While interesting for dipping into for a sample of some of our wonderfully unusual place names or to see how your town's name came about, the relatively mundane origins of even many of the most eccentric and bizarre sounding names makes this book a little disappointing.
The title is also misleading for two reasons. The first, a minor quibble perhaps, but if I bought an English dictionary I'd reasonably expect to find every word in current useage in the English language. But in this 'dictionary' there is only a selection of place names. That said, it's still a vast and exhaustive selection.
More worrying, however, is the inclusion of the settlement names of a whole other country!
Last time I looked, the Republic of Ireland wasn't part of the British Isles.
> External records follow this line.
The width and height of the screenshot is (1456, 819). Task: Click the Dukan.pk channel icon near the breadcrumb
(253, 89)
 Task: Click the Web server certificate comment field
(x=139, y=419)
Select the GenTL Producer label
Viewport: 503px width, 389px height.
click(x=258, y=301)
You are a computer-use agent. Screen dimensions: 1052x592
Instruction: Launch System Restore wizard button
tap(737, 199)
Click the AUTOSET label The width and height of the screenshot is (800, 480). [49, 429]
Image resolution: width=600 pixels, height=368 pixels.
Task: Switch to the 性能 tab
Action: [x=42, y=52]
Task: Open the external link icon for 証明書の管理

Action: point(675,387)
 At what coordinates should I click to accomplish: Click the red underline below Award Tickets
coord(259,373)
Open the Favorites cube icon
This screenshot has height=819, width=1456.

To get something so basic so fundamentally wrong undermines what is a throughly researched book choc-full of otherwise reliable information. Perhaps the publisher might argue that some of these Irish place names are anglicised or British by origin. Whatever. It's still unacceptable for British books published in the 21st century to be making this 'mistake'. Thinking about it, it's laughable.
How ironic that a book about names should foul up with its own title.
*Weston, for those who care, means farm or village to the west. Super Mare is Latin for 'on sea' - easy when you know.